Below are records that contain pictures; transcribe the text exactly and omit the pictures.

*****

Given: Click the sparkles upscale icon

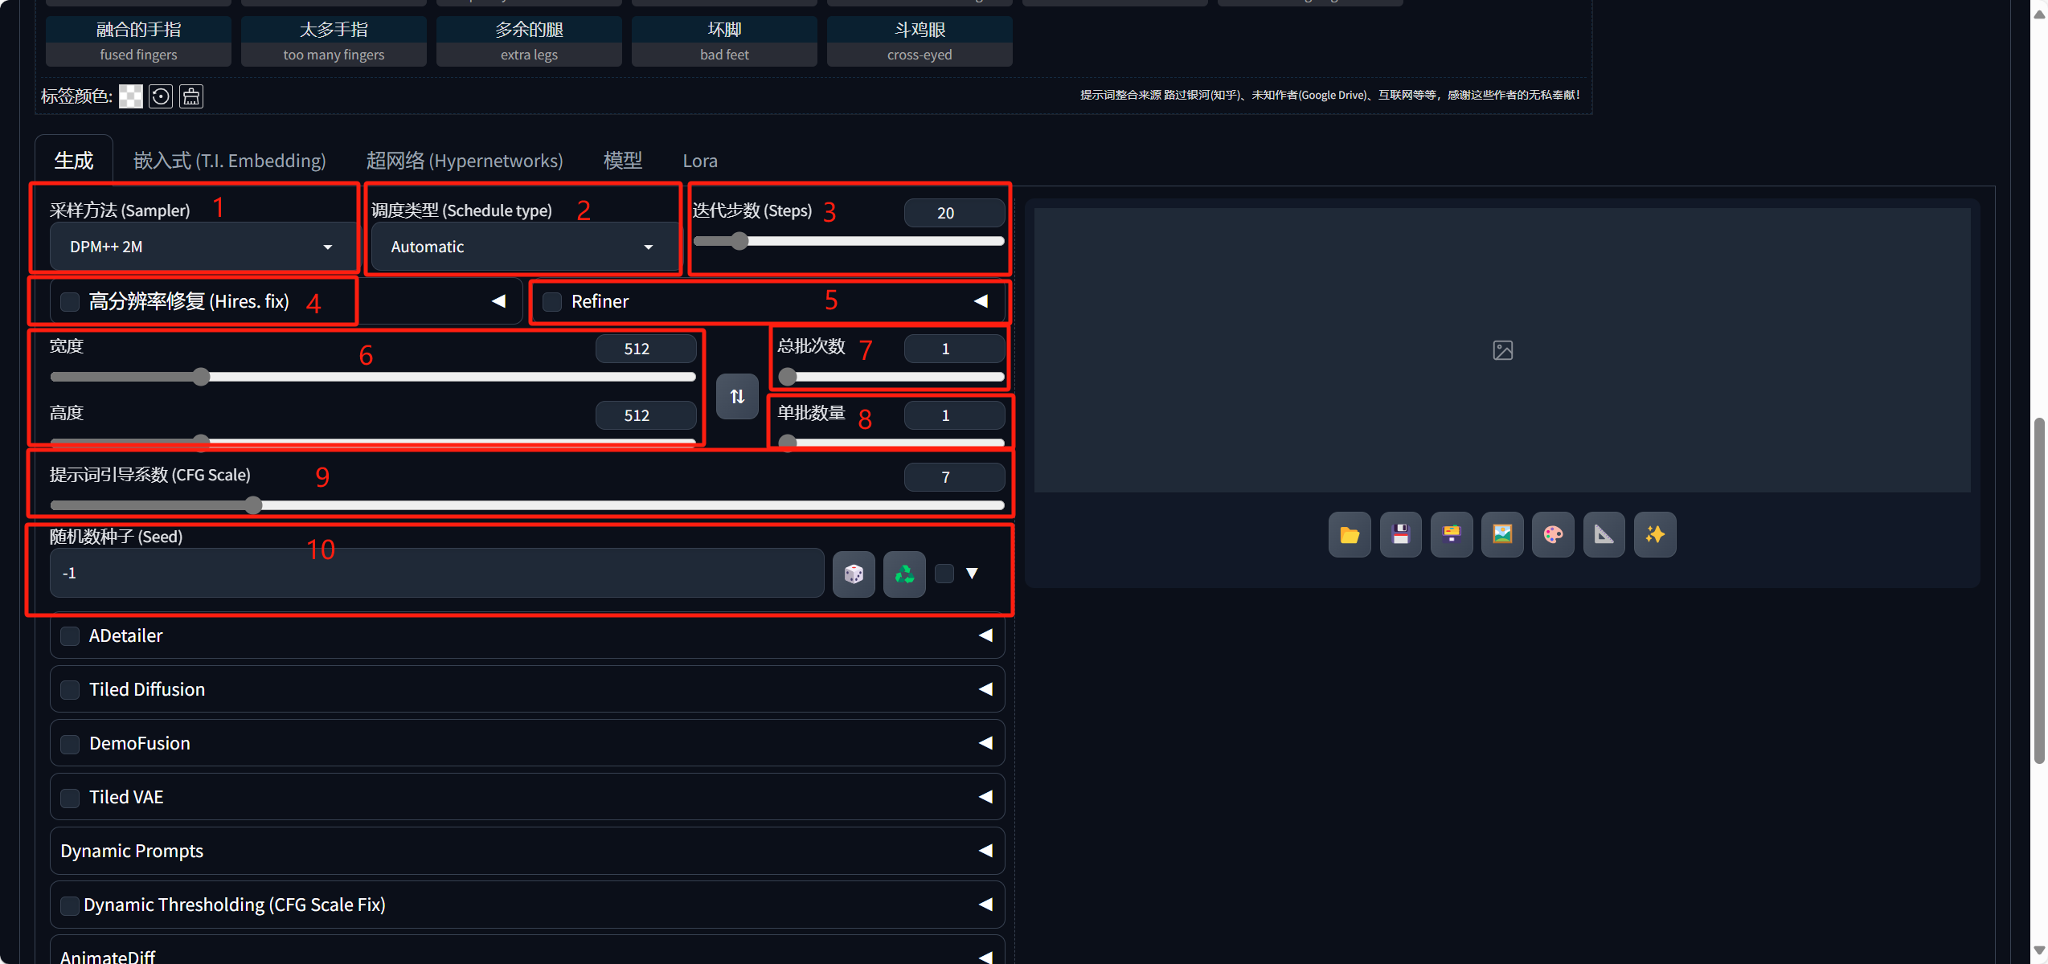Looking at the screenshot, I should click(x=1654, y=534).
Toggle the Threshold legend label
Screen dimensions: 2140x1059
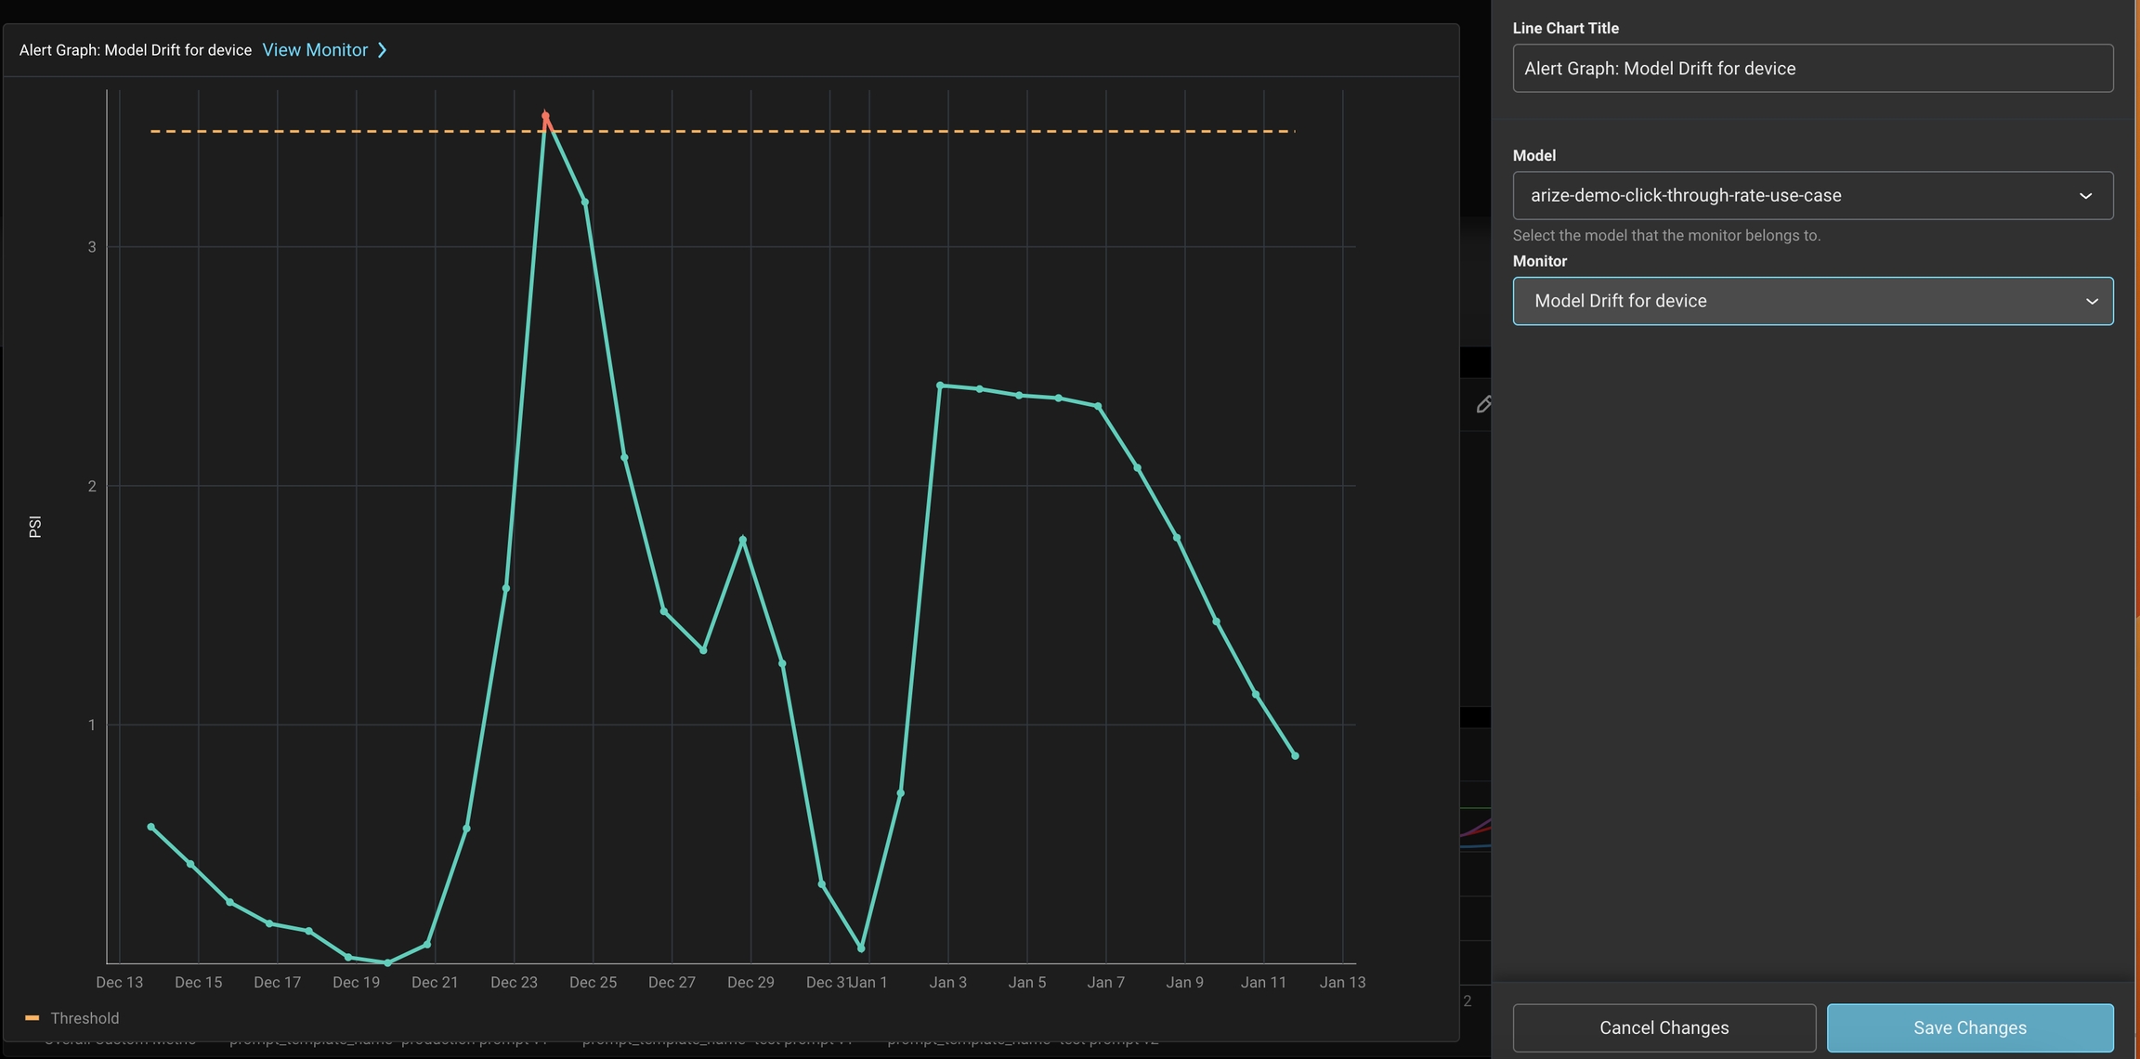(x=85, y=1018)
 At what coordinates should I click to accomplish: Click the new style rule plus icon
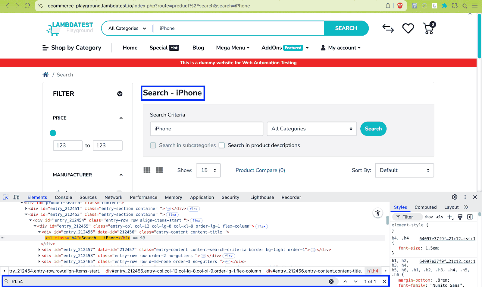point(450,217)
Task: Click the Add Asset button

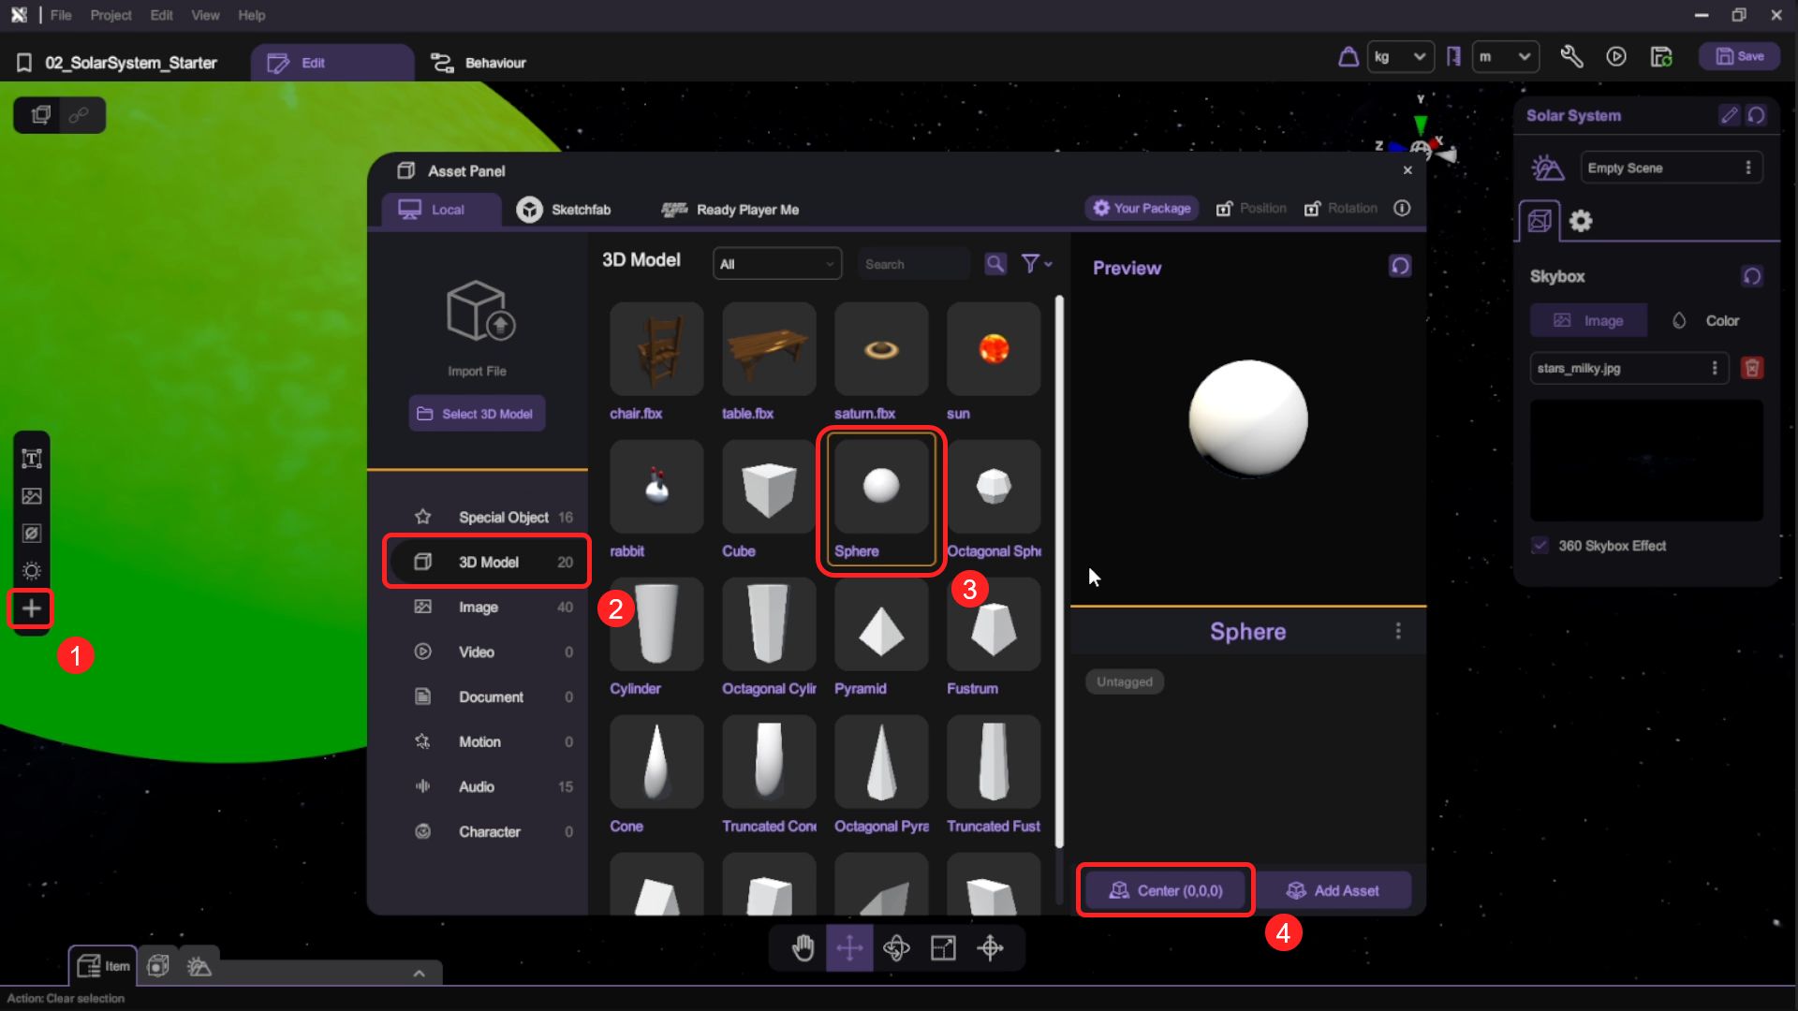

*****

Solution to this exercise
Given: Click the sparkles upscale icon

Looking at the screenshot, I should click(x=1654, y=534).
Toggle the Threshold legend label
Screen dimensions: 2140x1059
(x=85, y=1018)
 At what coordinates should I click to accomplish: Click the new style rule plus icon
point(450,217)
Task: Click the Add Asset button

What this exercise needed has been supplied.